* [INSTRUCTION]
Please copy the records from the line that contains "Screen dimensions: 1012x940" through the line that contains "point(438,55)", task text included, and shift each answer coordinate by adding 106 to every number. Leave the pictures out.

* [EXTRACTED INFORMATION]
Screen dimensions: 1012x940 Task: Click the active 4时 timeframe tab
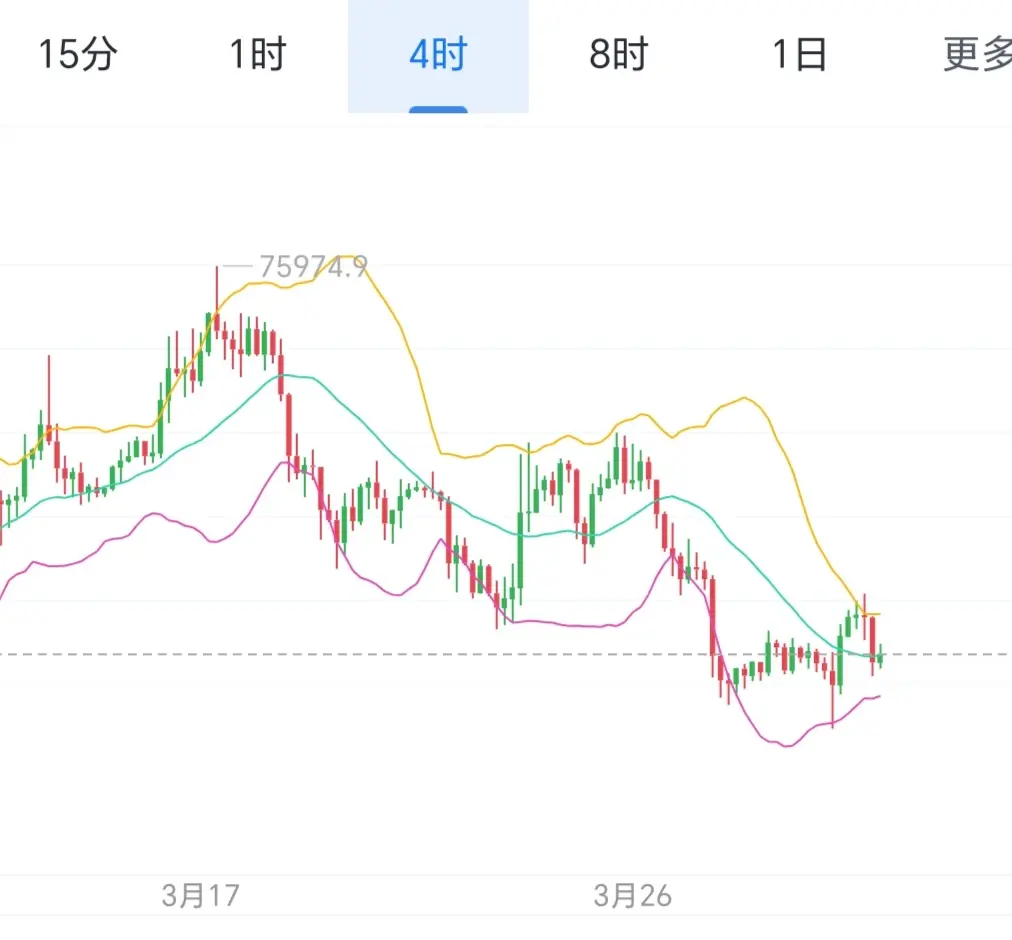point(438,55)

--

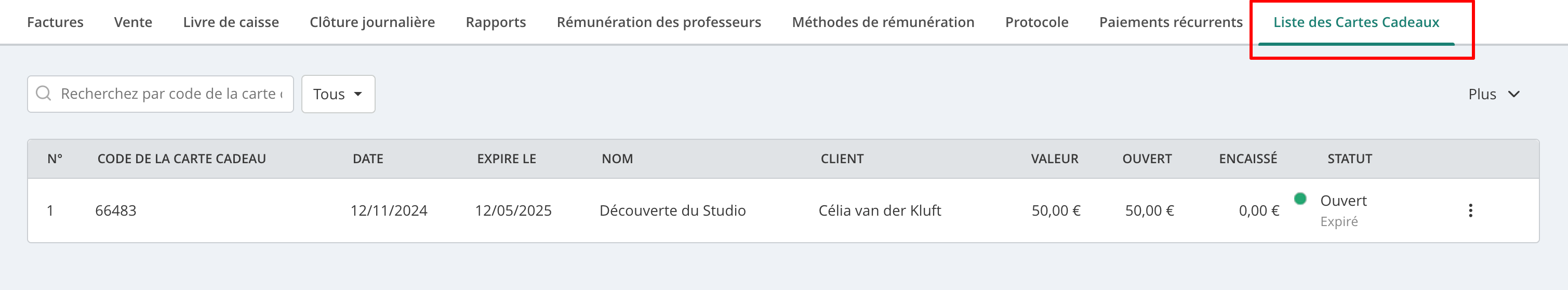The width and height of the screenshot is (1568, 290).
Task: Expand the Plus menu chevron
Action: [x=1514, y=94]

* [RESULT OF THE TASK]
Screen dimensions: 1012x940 Task: Click the active 4时 timeframe tab
point(544,161)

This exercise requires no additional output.